[What to produce]
Reproduce the data below word for word, starting at the line that contains "You are a computer-use" and stopping after the line that contains "Action: tap(233, 885)". Leave the pictures out of your answer.

#### Entries supplied

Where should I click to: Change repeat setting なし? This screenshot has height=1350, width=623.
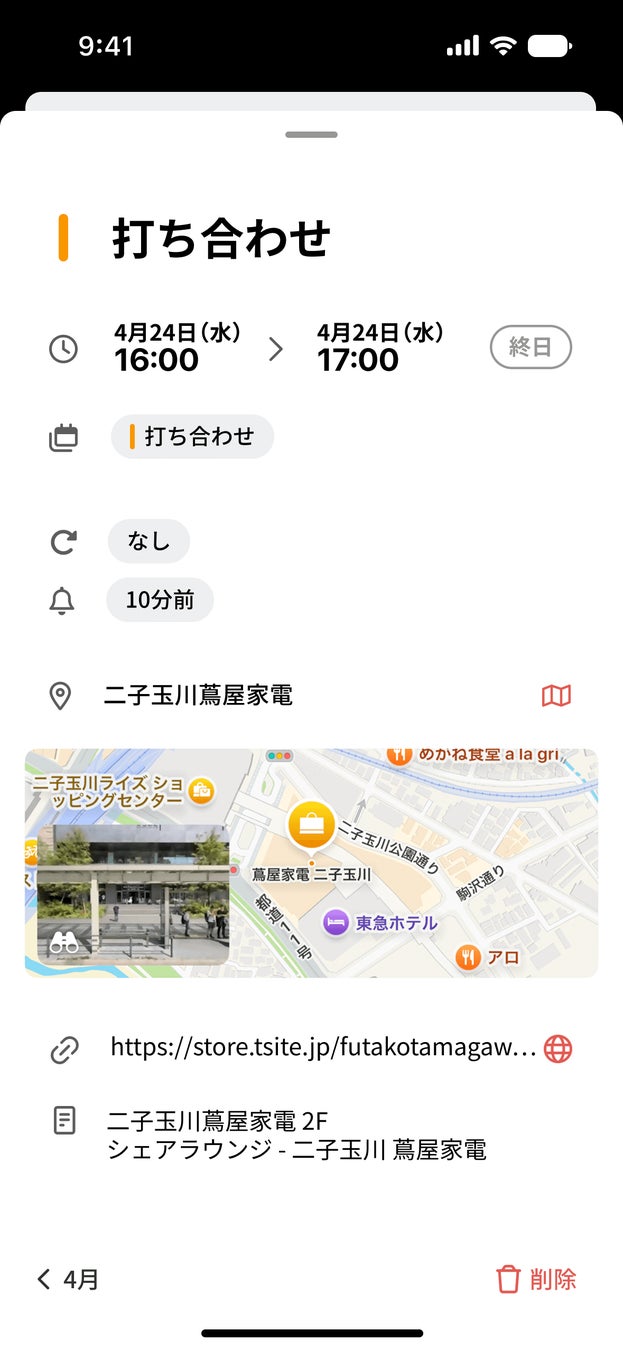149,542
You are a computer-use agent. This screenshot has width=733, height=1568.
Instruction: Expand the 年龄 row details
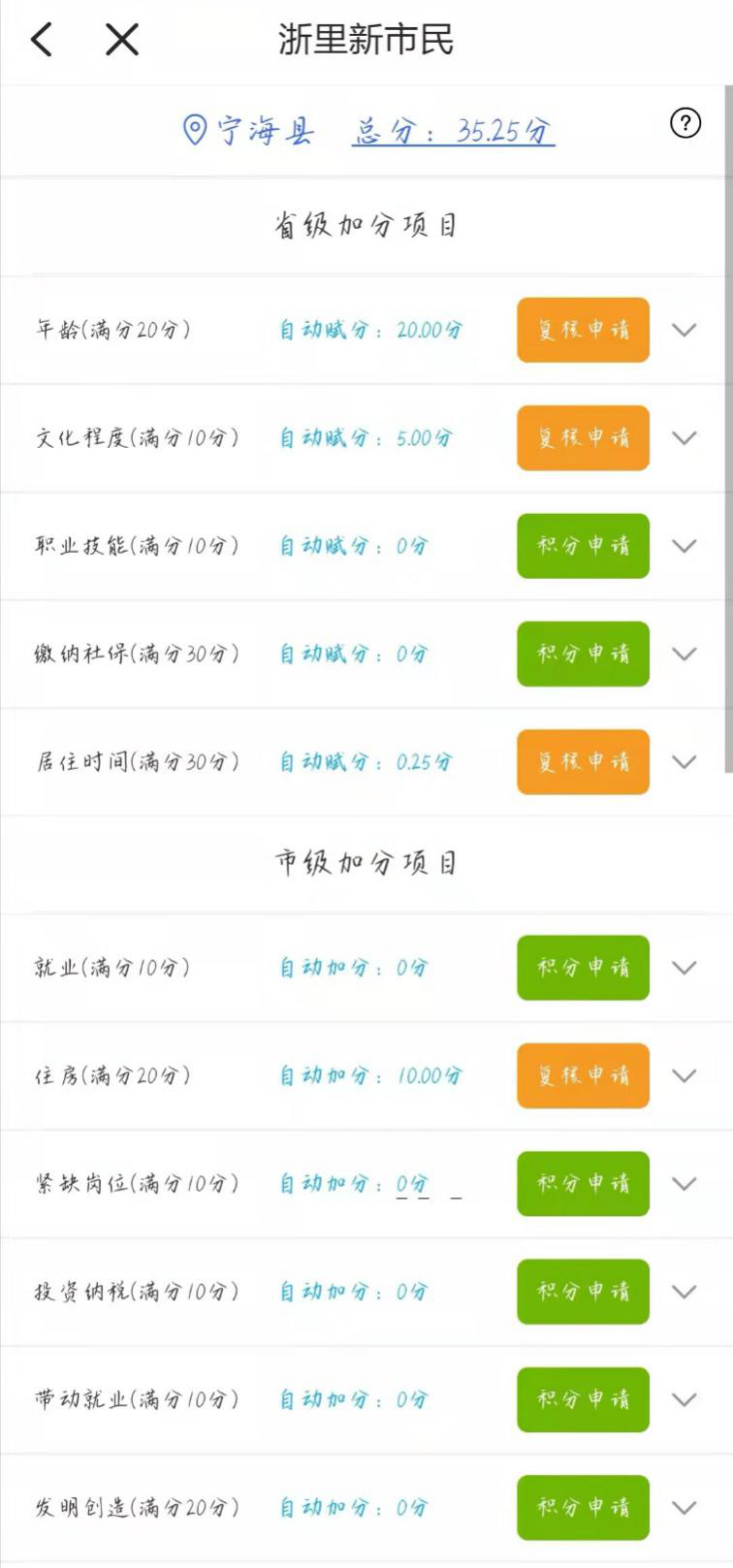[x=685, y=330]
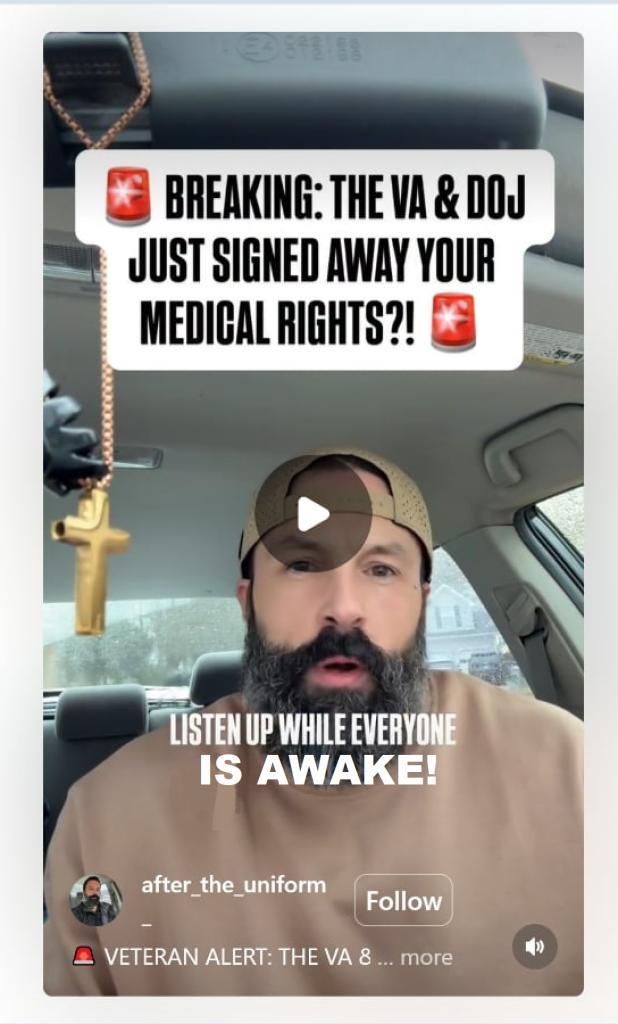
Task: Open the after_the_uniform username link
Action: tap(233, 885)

########
#### Entries supplied

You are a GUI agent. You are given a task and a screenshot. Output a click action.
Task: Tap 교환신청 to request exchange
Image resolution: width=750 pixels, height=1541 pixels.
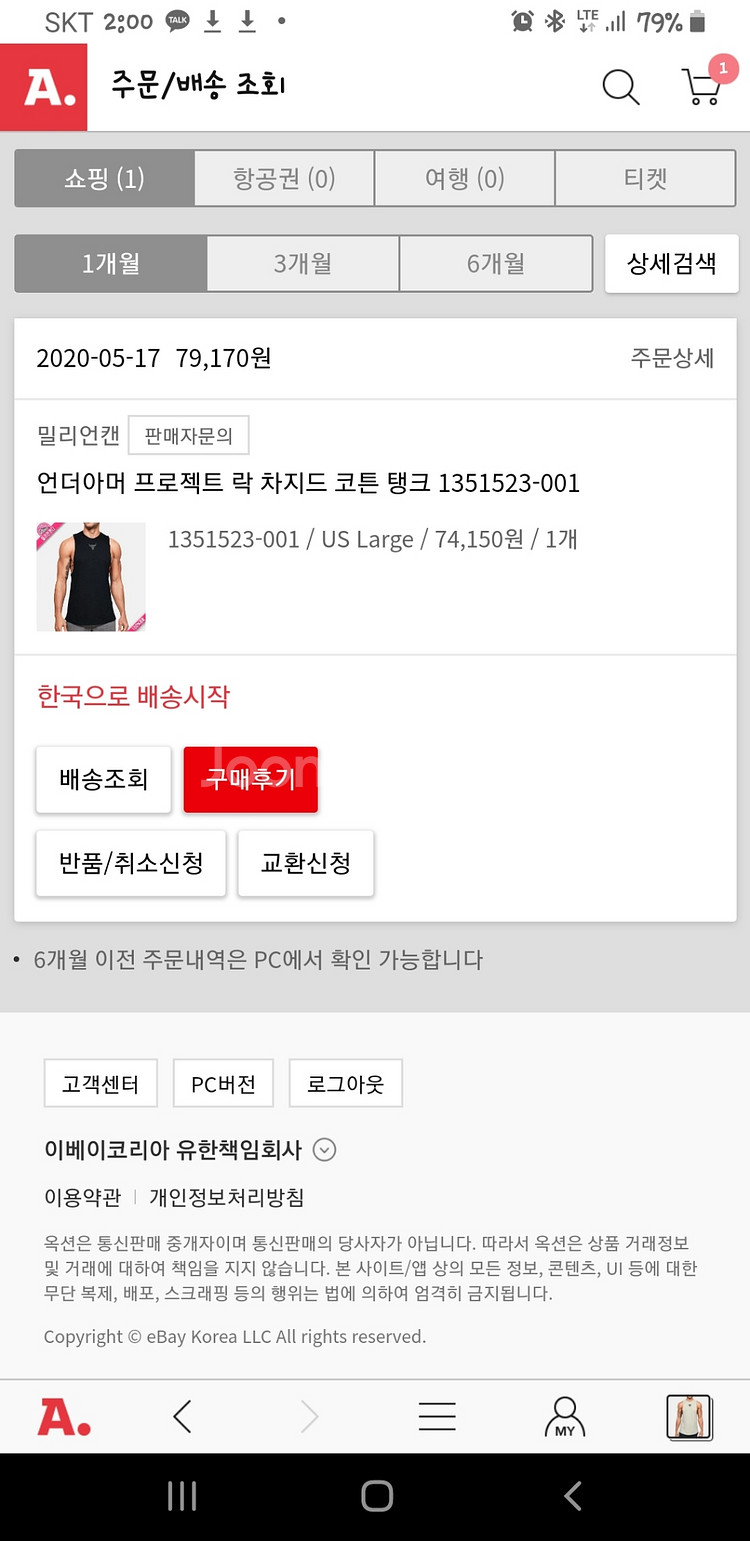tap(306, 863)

########

[Answer to this exercise]
You are a computer-use agent. This screenshot has width=733, height=1568.
Instruction: Expand the 年龄 row details
[x=685, y=330]
Task: Open the after_the_uniform username link
Action: tap(233, 885)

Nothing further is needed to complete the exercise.